US billionaire investor Warren Buffett said on Wednesday that the global economic recovery is steadily taking hold, even if is not as fast as people would like. "The economy of America, United States and others around the world are improving month-by-month," America's most famous investor, the so-called "Oracle of Omaha", said during his first visit to India.
"It might not be quite as fast as everybody would like but it is happening," the chairman of investment giant Berkshire Hathaway told India's CNBC-TV18 in an interview. Buffett is in India to join Microsoft co-founder Bill Gates in seeking to persuade India's super-rich to part with some of their wealth as part of the "Giving Pledge" drive launched by the tycoons last year.

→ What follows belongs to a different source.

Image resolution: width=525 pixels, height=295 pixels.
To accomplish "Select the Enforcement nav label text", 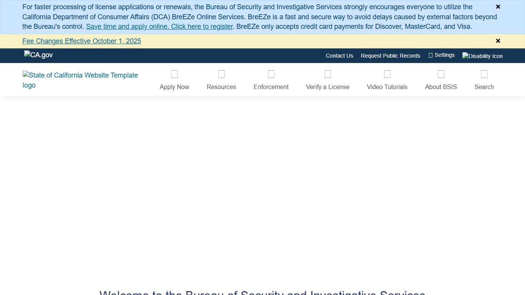I will coord(271,87).
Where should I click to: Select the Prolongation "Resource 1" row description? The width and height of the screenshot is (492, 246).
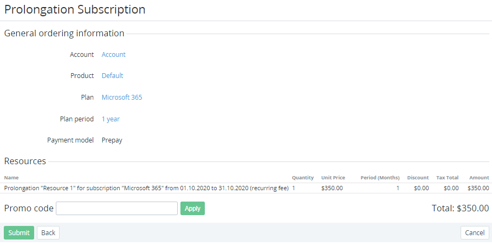pos(146,189)
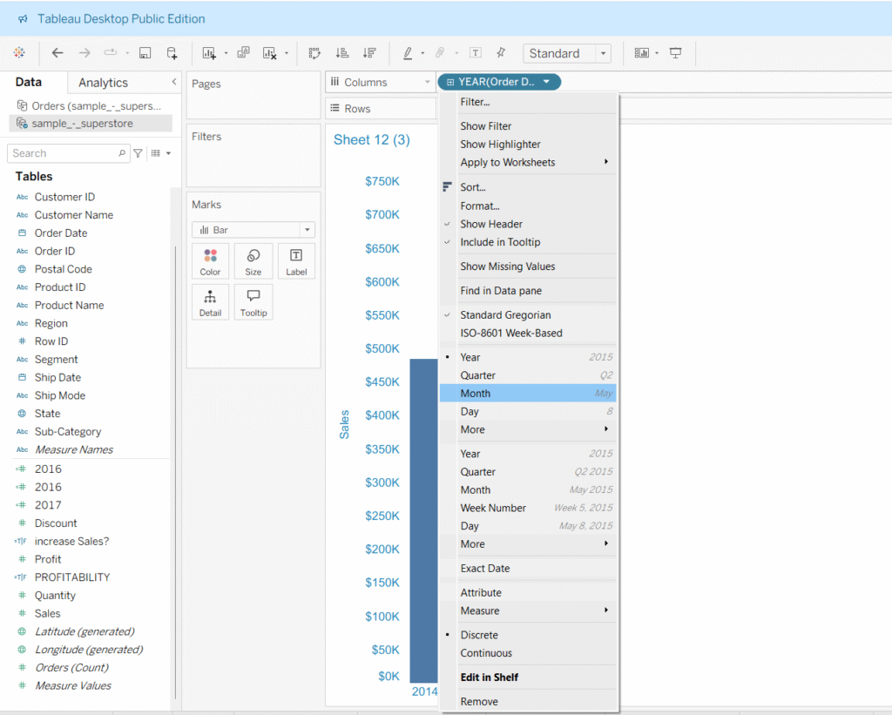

Gates and Buffett, who dined with Chinese billionaires on a similar mission last September, were to meet wealthy Indians on Thursday in New Delhi. Buffett, known for his stock picking acumen, added global economies will only be "slightly affected" by the deadly earthquake and tsunami in Japan. He said the Japanese disaster will set Japan "back for a while, but it won't set them back for years. They will come back." He praised fast-growing India, a country of 1.2 billion people, as a "dream market."
"The number of people, the buying power that they are gaining, the ability to produce things, everything is getting better every day," he said. "I look forward to doing more business in India." Buffett, 80, who has yet to name a successor for Berkshire Hathaway, added that the $200 billion investment company had "a clear succession plan".